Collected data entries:
[Start of Attachment]

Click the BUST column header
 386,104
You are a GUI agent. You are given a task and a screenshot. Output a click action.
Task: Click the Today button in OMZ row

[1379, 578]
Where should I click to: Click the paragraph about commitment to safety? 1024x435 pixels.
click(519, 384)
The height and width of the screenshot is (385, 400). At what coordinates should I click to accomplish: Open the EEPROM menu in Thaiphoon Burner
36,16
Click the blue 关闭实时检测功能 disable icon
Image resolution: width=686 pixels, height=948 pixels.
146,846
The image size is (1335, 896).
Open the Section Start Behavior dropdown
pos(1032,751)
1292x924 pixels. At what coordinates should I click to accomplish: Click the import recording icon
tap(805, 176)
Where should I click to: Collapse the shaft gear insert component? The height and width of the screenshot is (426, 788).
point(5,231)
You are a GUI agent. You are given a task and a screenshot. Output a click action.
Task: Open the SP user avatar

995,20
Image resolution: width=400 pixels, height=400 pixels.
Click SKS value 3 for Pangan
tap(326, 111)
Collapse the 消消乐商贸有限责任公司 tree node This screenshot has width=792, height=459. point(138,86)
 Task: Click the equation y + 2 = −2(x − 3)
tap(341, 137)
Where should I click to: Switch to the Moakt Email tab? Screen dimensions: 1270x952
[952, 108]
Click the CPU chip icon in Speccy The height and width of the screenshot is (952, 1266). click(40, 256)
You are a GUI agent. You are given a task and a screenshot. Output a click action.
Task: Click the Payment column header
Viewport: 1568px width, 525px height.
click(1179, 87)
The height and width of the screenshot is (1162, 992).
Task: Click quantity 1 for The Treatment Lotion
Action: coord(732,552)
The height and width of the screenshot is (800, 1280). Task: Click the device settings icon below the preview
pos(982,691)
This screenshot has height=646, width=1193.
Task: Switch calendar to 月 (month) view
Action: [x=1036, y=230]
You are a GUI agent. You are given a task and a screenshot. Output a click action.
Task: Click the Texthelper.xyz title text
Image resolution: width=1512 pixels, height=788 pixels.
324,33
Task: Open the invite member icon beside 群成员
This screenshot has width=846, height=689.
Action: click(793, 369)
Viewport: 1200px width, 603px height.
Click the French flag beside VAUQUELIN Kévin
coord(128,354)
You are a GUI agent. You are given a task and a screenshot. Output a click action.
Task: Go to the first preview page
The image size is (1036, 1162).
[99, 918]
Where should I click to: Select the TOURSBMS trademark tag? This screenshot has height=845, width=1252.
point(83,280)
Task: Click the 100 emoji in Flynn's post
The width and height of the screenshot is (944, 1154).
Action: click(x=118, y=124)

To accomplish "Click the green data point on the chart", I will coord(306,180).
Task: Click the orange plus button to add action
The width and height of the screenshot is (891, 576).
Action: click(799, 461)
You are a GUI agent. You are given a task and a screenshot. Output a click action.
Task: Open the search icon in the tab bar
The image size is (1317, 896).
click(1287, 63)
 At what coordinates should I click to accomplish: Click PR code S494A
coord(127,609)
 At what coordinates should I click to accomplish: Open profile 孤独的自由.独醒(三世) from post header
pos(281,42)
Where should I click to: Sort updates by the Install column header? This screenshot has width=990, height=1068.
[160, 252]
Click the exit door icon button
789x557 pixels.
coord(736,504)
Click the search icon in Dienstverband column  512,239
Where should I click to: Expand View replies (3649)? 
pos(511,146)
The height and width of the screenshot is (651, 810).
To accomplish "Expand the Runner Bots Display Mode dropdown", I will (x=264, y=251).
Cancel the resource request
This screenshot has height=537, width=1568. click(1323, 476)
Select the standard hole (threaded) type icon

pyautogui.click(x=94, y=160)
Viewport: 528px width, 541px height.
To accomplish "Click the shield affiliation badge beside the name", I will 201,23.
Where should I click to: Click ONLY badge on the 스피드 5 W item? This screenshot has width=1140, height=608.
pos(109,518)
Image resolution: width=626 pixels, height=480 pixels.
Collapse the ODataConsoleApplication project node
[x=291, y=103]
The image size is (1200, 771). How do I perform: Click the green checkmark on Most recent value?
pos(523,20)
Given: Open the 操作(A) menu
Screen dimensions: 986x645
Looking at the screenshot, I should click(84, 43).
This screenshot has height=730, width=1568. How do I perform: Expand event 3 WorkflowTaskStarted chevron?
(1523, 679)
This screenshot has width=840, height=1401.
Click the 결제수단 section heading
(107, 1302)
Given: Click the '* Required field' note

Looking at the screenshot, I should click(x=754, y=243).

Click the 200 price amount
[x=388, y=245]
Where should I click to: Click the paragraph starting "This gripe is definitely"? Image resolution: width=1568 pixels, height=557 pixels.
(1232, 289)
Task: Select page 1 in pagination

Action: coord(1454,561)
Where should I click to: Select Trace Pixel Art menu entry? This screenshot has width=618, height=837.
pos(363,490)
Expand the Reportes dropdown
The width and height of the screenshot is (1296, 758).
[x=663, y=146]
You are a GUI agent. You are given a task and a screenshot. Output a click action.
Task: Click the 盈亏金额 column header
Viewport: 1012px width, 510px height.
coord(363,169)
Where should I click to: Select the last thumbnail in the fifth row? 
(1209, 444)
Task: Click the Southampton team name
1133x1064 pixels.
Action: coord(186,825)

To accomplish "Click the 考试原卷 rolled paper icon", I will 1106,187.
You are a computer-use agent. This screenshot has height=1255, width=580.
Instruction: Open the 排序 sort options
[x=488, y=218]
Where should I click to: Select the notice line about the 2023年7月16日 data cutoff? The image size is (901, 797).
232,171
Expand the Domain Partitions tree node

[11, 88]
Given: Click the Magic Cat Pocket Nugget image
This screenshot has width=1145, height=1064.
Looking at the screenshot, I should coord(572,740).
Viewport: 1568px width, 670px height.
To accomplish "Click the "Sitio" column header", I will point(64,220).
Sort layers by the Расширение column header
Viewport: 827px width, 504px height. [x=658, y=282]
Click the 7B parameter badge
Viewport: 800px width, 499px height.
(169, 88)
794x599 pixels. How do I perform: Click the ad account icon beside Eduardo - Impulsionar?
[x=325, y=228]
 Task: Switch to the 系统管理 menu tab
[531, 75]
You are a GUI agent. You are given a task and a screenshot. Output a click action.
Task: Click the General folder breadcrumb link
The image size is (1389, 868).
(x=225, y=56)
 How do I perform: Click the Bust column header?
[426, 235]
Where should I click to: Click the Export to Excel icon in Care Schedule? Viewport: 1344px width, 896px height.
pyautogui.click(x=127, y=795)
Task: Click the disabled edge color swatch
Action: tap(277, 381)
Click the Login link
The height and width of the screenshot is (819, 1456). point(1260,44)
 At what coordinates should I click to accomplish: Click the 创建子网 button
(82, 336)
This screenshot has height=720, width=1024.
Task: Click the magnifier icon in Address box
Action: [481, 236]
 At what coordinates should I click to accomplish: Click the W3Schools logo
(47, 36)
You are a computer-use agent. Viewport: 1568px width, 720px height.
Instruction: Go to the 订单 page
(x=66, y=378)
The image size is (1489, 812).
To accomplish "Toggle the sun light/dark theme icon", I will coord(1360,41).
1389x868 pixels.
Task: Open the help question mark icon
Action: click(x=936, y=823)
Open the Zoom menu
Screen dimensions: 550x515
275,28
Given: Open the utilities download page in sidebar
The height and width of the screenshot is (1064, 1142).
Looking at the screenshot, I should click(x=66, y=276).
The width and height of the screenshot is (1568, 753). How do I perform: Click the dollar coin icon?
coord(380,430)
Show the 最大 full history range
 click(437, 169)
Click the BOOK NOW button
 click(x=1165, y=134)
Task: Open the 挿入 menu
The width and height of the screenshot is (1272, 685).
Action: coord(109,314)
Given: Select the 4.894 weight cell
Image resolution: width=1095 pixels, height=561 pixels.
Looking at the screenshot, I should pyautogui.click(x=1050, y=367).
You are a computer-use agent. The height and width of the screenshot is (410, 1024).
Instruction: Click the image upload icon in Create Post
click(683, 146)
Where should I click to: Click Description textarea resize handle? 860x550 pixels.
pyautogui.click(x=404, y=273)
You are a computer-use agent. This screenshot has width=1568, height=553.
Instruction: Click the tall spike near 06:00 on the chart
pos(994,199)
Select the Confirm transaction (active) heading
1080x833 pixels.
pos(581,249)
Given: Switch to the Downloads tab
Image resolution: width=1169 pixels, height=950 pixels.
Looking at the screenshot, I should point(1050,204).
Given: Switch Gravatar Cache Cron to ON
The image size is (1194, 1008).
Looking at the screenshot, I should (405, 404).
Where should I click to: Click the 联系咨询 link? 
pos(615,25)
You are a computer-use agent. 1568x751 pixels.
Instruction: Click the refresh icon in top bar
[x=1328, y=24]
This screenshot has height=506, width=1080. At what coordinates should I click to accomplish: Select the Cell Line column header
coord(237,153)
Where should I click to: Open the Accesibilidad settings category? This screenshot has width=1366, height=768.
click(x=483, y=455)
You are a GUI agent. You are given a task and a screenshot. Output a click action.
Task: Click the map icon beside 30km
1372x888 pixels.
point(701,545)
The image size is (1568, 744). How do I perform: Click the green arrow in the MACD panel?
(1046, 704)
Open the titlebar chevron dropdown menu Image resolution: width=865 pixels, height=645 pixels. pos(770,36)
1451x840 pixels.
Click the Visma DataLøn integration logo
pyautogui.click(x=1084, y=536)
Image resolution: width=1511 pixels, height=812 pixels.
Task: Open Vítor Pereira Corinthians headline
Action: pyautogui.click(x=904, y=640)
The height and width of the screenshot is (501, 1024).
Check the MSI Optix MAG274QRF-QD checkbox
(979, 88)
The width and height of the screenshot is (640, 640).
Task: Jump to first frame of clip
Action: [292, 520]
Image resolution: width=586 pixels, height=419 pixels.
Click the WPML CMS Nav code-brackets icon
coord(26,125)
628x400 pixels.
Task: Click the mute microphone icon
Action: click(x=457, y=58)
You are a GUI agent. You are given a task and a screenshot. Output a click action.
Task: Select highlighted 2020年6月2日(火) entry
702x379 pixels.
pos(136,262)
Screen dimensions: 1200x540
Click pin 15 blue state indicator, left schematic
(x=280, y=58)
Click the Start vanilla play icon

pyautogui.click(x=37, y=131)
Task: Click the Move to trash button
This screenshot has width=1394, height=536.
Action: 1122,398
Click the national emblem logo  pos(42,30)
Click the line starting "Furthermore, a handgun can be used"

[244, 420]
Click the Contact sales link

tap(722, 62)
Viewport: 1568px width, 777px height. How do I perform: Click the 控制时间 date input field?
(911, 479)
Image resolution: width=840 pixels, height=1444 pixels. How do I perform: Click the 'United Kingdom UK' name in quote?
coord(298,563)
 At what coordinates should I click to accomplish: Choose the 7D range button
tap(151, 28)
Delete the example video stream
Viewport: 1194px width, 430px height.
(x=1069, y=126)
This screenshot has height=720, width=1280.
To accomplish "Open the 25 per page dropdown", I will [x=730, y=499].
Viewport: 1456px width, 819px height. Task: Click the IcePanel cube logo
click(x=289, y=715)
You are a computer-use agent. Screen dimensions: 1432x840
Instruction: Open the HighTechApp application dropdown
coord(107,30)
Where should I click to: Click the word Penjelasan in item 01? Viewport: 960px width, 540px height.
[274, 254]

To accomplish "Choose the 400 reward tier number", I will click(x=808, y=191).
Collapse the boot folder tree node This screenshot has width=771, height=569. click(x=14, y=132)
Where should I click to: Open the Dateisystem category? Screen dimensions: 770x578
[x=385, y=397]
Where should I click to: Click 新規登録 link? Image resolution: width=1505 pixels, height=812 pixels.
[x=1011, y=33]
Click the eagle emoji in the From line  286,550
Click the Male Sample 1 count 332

[End of Attachment]

▶ **WHAT YOU NEED TO DO**
Restate word for word only the lines above from the line containing "How do I perform: Click the Bust" to the line containing "The image size is (1489, 812).", both of them included.

▶ **ANSWER TO THIS EXERCISE**
 How do I perform: Click the Bust column header?
[426, 235]
Where should I click to: Click the Export to Excel icon in Care Schedule? Viewport: 1344px width, 896px height.
pyautogui.click(x=127, y=795)
Task: Click the disabled edge color swatch
Action: tap(277, 381)
Click the Login link
The height and width of the screenshot is (819, 1456). point(1260,44)
 At what coordinates should I click to accomplish: Click the 创建子网 button
(82, 336)
This screenshot has height=720, width=1024.
Task: Click the magnifier icon in Address box
Action: [481, 236]
 At what coordinates should I click to accomplish: Click the W3Schools logo
(47, 36)
You are a computer-use agent. Viewport: 1568px width, 720px height.
Instruction: Go to the 订单 page
(x=66, y=378)
The image size is (1489, 812).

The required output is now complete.